More important than what you do or don’t know, however, is what you think you know about the credit industry, but have merely assumed.
1. Credit Bureaus Are Government Agencies
Contrary to public opinion, the credit bureaus which produce your credit reports are NOT affiliated with the government in any official capacity. Equifax, Experian, and TransUnion, the three major consumer reporting agencies in America, are private-sector companies participating in a multi-billion-dollar industry. They make these billions by gathering information on consumer practices and selling it to banks, insurance companies, and employers. Their only real affiliation with any federal oversight is their compliance with consumer protection statutes, which list your civil liberties as a consumer.
Read that again. Consumer protection statutes.
Well, what exactly do you, as a consumer, need to be protected from when it comes to credit?
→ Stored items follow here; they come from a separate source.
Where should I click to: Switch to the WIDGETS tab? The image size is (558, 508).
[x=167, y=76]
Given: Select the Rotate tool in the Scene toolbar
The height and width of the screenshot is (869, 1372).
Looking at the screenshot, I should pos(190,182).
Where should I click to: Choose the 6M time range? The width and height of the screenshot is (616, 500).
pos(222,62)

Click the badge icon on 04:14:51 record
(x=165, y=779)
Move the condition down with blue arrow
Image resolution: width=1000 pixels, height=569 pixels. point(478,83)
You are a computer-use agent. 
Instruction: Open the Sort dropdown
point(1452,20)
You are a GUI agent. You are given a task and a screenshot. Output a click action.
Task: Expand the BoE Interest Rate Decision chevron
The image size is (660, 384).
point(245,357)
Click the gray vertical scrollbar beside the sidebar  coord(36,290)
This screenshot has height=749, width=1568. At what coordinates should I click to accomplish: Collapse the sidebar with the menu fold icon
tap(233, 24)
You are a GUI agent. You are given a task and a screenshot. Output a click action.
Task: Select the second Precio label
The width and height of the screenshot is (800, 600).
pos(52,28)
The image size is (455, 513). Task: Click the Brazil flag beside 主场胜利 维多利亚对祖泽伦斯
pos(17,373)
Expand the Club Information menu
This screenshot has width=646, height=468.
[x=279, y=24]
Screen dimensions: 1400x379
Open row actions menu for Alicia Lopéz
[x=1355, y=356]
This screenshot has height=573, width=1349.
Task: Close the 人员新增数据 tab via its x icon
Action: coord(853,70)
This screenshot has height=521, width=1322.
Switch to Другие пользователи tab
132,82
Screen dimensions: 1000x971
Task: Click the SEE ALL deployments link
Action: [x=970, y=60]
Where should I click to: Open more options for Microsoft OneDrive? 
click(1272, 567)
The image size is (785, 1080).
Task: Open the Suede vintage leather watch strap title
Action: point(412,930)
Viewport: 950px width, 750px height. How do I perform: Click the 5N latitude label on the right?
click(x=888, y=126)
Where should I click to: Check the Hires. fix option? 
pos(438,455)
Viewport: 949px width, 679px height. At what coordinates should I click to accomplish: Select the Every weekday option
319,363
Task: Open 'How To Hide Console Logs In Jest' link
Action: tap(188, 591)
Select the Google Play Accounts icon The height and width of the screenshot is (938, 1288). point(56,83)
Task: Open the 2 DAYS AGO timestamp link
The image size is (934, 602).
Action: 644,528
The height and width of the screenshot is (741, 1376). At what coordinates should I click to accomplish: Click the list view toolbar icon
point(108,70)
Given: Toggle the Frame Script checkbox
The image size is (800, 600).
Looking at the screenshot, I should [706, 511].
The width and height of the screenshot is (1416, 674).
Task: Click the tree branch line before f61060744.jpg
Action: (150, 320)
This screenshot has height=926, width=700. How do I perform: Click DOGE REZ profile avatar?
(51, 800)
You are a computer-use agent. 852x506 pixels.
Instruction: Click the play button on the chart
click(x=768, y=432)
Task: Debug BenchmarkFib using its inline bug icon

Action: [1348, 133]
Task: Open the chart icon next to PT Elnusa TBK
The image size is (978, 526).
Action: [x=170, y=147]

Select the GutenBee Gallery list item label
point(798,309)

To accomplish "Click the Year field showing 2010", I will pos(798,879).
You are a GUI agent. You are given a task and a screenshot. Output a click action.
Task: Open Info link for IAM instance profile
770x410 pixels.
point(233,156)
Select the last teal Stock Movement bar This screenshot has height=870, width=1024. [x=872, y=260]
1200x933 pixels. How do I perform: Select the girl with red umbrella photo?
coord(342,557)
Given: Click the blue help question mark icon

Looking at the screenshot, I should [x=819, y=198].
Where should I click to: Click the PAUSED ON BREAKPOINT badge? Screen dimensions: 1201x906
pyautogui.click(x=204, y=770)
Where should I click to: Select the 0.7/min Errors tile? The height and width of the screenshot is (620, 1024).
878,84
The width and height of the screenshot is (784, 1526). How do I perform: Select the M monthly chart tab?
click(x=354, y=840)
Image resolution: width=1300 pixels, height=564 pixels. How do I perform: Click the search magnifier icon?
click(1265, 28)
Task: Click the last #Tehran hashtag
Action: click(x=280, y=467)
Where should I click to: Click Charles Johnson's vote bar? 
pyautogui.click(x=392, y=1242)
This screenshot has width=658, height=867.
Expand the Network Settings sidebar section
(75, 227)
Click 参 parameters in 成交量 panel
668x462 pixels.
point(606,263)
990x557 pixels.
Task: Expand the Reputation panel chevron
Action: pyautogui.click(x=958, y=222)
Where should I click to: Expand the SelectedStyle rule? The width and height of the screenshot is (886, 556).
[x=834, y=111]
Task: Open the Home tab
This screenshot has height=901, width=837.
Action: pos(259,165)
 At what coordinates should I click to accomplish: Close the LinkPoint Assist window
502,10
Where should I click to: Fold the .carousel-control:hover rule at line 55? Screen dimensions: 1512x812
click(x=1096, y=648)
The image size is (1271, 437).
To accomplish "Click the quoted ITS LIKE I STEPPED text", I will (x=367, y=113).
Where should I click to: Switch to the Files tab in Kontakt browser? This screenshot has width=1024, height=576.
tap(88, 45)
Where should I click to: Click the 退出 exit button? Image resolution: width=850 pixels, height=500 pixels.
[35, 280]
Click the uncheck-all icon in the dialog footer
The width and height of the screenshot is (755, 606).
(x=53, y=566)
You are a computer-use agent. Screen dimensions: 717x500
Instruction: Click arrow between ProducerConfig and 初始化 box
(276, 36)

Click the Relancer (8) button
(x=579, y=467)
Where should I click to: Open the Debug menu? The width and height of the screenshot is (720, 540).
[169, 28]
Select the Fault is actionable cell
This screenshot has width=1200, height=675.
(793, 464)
2. Credit Scoring Is a Fair and Consistent Practice
How can any practice be fair or consistent if it lacks transparency? That’s what you should be asking yourself instead of happily assuming that your credit score is a fair assessment of your financial trustworthiness. To begin, reducing complex human beings into simplistic numerical values is a bit of an arbitrary process, especially when you take into account the amount of sloppy mistakes credit reports are prone to. Then there’s the fact that each bureau generates their reports differently, so your FICO Score is really the Frankenstein-esque child of three different, though similar scores. I don’t know about you, but I wouldn’t exactly call that the model of consistency.
Finally, let’s remember that a) the leading score model, FICO, is dependant on a super-secret statistical formula which nobody outside of the company has access to and b) most people don’t even realize that scoring models other than FICO exist and are used by companies. Basically, you’re coming to the table with the cards stacked against you in favor of shady corporate entities looking to capitalize on your ignorance of their competition and your options as a consumer. This may sound like a conspiracy-theory, but the predatory and exploitative nature of the credit industry is well-documented in private and public-sector studies.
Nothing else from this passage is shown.